The Attack Delay effect, used primarily with guitar, fades in a note or chord over the initial attack to give a more pad-like sound. The effect feeds audio into a gate with an attack time, and triggers the gate when a note or chord hits.
However, you need a brief silence between notes or chords (I prefer using this with chords), so the gate can reset prior to initiating the next attack. It’s kind of annoying to have to modify your playing style to accommodate this pause. Also, if the gate threshold is too high, you won’t hear any note—and if it’s too low, you might lose the attack effect. Attack Delay stompboxes can be iffy, which may be one reason why you don’t see one on every pedalboard.
Nonetheless, this can be a beautiful effect when done right…and as the audio example shows, Studio One can do it right.
Attack Delay Setup
The key is to insert the Gate in the track you want to process, but not trigger the Gate from that track. Instead, you create a copy of the original track, and optimize it for triggering the Gate. The copy then controls the Gate through its sidechain (you don’t listen to the copied track).
(Optionally, before setting this up, consider compressing or limiting the original guitar track so that it has a longer sustain. You don’t want the guitar to fade too much before the attack fades in.)
Fig. 1 shows the mixer setup. The GtrPadTrig track’s pre-fader send goes to the Gate’s sidechain. Turn down this track’s channel fader, because we don’t want to hear the copied track. The guitar track in the audio example inserts Ampire before the Gate, and reverb after the Gate. The reverb adds an ethereal quality as the guitar fades into the chord.
Next, prep the control track in the Edit window. Open the Audio Bend panel (to the right of the speaker icon in the Edit window toolbar), right-click on the Event, and choose Detect Transients. If necessary, adjust the Bend Marker Threshold (or remove and add Bend Markers) so that Bend Markers appear only at the beginning of chords or notes (fig. 2).
Mind the Gap
Right-click on the Event, and choose Split at Bend Markers. All the Events will be separate and selected. Click on the right edge of any Event, and drag to the left. Because all the Events are selected, this opens up a gap before all the chord attacks (fig. 3).
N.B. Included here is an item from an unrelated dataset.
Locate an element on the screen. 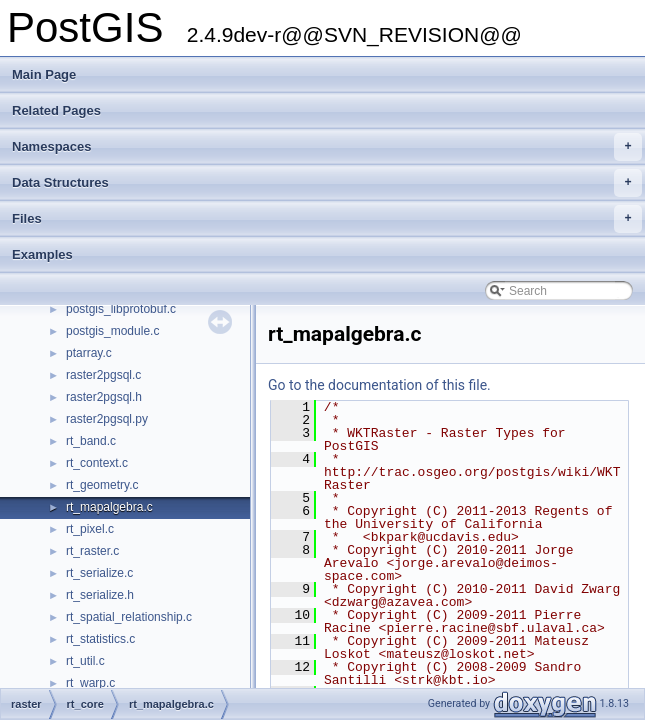  ptarray.c is located at coordinates (89, 353).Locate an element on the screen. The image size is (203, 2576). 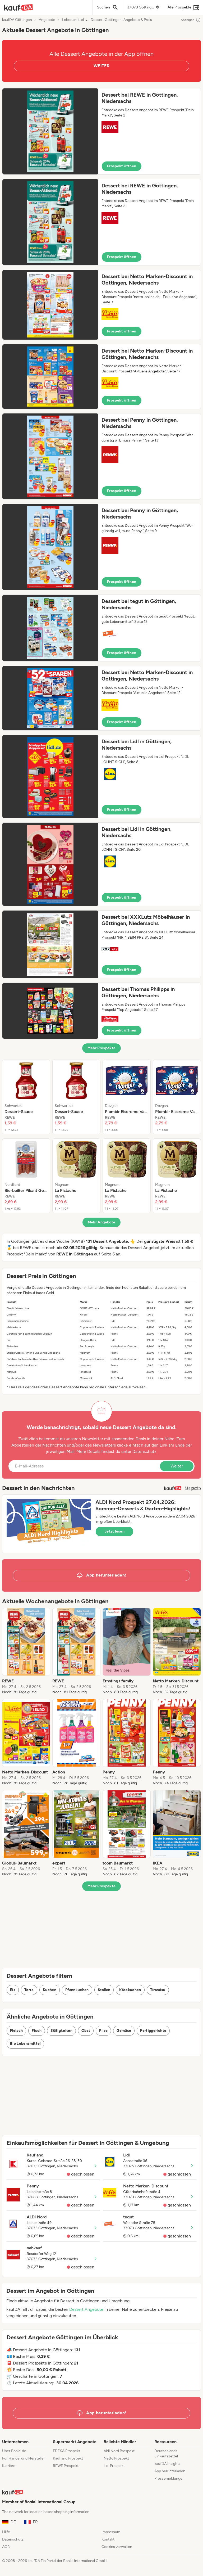
Obst is located at coordinates (85, 2030).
Now start playback, and adjust the Gate parameters. This is a little tricky at first, because you want the Threshold set so that triggers coming in from the sidechain open the Gate, coupled with a Release time that’s short enough so that the Gate doesn’t shut off immediately. I usually leave about a 100 ms gap between chord attacks, and set the Gate release time to 60 ms. Your mileage may vary.
If the triggering isn’t reliable, adjust the Threshold, gap length, or Release. To edit the gap, select all the events and vary the right edge of one of them—they’ll all move together. Sometimes, there might be one obstinate note that doesn’t trigger correctly, in which case you can select only the Event before it, and vary its gap for reliable triggering with the next chord.
Yes, this takes a little effort to set up, but it’s cool. Besides, there’s nothing wrong with exploring an effect that remains somewhat rare, because it’s hard to get right—fortunately, Studio One can get it right.